Die Zeit des Zauderns ist vorüber. Mit schnellen Schritten steigt die Eisschwimmerin in die Kälte. Gut elf Minuten zieht sie ihre Runden durch den See. 600 Meter legt sie in dieser Zeit in etwa zurück. „Bis 500 Meter ist es nicht schlimm“, sagt sie. Im Gegenteil. Ein eisiges Bad von drei bis vier Minuten trägt zum Wohlempfinden bei. „Das kann ich jedem nur raten“, sagt sie.

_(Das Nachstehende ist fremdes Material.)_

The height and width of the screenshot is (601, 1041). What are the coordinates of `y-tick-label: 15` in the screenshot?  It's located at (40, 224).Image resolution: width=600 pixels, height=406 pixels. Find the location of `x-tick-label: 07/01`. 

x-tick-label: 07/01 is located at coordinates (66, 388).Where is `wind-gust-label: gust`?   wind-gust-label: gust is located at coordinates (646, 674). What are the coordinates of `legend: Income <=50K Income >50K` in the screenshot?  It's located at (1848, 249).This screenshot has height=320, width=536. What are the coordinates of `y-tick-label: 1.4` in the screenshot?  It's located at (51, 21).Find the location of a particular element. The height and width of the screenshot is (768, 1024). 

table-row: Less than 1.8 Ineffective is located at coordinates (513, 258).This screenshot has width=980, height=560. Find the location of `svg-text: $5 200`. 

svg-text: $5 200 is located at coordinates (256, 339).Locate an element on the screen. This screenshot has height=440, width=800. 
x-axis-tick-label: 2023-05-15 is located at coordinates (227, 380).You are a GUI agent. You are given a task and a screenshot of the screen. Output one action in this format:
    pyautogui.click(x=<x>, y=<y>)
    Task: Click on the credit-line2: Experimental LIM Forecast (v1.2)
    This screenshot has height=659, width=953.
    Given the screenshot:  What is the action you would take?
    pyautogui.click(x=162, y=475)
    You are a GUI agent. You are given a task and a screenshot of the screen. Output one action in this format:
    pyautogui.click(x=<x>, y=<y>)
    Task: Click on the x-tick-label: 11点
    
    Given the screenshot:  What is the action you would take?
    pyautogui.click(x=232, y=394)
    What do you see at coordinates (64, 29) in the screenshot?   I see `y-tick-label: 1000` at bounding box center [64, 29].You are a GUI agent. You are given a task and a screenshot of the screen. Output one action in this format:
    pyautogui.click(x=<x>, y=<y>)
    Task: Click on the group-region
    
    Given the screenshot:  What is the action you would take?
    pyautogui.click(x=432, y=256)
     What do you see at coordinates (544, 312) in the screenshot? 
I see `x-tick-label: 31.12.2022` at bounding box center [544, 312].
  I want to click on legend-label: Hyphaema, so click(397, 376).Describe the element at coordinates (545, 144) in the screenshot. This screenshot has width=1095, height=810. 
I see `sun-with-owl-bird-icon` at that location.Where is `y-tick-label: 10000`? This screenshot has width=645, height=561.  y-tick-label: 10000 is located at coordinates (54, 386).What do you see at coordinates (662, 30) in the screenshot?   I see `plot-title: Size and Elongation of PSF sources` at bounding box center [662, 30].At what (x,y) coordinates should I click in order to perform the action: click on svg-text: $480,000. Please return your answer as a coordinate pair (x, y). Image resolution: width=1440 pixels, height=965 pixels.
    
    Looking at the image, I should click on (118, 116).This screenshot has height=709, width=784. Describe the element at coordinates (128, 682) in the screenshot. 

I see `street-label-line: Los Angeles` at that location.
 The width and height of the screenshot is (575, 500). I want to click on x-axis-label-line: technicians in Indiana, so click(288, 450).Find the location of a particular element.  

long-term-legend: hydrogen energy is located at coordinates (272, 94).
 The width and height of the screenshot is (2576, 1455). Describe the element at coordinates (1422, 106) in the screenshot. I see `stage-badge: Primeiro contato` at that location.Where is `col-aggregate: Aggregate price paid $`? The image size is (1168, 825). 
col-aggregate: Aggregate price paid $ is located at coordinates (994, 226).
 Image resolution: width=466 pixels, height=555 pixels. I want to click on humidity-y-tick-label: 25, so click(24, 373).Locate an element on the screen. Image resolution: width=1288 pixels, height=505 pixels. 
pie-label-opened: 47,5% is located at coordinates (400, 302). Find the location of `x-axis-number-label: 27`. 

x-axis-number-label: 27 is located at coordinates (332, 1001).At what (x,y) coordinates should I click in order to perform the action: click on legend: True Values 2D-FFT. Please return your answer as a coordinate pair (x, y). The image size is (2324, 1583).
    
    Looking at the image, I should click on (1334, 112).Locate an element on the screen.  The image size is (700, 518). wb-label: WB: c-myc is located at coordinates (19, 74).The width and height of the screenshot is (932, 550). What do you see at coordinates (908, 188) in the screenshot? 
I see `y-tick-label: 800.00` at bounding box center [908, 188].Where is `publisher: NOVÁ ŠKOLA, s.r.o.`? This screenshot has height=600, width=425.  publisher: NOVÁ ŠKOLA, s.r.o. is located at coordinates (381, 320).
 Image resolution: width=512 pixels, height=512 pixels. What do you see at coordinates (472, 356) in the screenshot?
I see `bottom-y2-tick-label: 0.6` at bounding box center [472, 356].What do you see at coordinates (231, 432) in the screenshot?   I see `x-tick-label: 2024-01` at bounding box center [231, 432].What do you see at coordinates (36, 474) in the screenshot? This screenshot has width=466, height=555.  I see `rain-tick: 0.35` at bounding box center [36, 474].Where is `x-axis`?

Eisschwimmen kann geradezu süchtig machen

Wenn die Extremsportlerin nach 1000 Meter und etwas mehr als einer Viertelstunde aus dem Wasser kommt, ist sie hingegen eingefroren. „Es ist einfach nur kalt, alles tut weh, und es brennt richtig“, sagt sie und steckt nach dem Bad ihre Füße in eine Isoliertasche mit Wärmflaschen. Heißer Tee und Kuchen helfen außerdem, die Lebensgeister wieder zu wecken. Eisschwimmen kann geradezu süchtig machen, heißt es. Der Körper setzt beim Eintauchen ins kalte Wasser Adrenalin und Endorphine frei, die Glücksgefühle auslösen. Das Wechselbad der Temperaturen verleiht zudem einen schönen rosigen Teint und man verbraucht viel Kalorien, weil der Körper die Wärme, die ihm das kalte Wasser entzieht, ersetzen muss. Kerstin Thomas, die wie viele andere mit sechs Jahren im Schwimmverein angefangen hat, hat weitere Gründe für einen Sport, der bei vielen nur Kopfschütteln auslöst. „Ich mache es, weil ich gut darin bin, aber auch, damit man sagen kann, dass man es gemacht hat. Aber 1000 Meter sind schon eine Quälerei“, sagt sie, während sie eingemummelt in mehreren Jacken auf einer Bank sitzt, zittert und über den Plüderhausener See blickt.